Alter notes another aspect of word choice in Deuteronomy 19:1, “the lord your God … the Lord your God. It is a stylistic peculiarity of Deuteronomy that the Lord, YHWH, very rarely occurs without “your God,” and even the substitution of a pronoun, as here, is generally avoided. This linguistic oddity reflects the didactic emphasis of the book, tirelessly reminding Israel that YHWH is its God.”


In Deuteronomy 27:3, Alter relates a bit of historical context, “write on them the words of this teaching. The most plausible reference of this phrase is to the code of laws (chapters 12-26) that has just been enunciated, although it could refer to the whole Book of Deuteronomy. Jeffrey H. Tigay notes that two steles the size on which the Code of Hammurabi are inscribed could contain more than the entire text of Deuteronomy…. Inscribing “the words of this teaching [torah]” on stone is a powerfully concrete image of the idea of the text as the enduring source of authority, which is the central ideological innovation of Deuteronomy.”

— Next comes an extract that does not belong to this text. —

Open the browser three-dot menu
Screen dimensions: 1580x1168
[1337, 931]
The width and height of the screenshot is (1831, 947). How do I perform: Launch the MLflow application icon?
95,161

Alter makes the case that the Book of Deuteronomy seeks to link the people of Israel for all times—past, present, and future. To that end, in Deuteronomy 29:14, he states, “but with him who is here standing with us this day … and with him who is not here with us this day. This idea is paramount for the whole theological-historical project of the Book of Deuteronomy. The awesome covenant, evoked through Moses’s strong rhetoric, whereby Israel binds itself to God, is a timeless model, to be reenacted scrupulously by all future generations. The force of the idea is nicely caught by the rabbinic notion that all unborn generations were already standing here at Sinai.” Finally, Alter concludes with Deuteronomy 34:4, “the land that I swore to Abraham. This final mention of the promise to the forefathers links the end of Deuteronomy with the beginning of the Patriarchal narrative in Genesis.”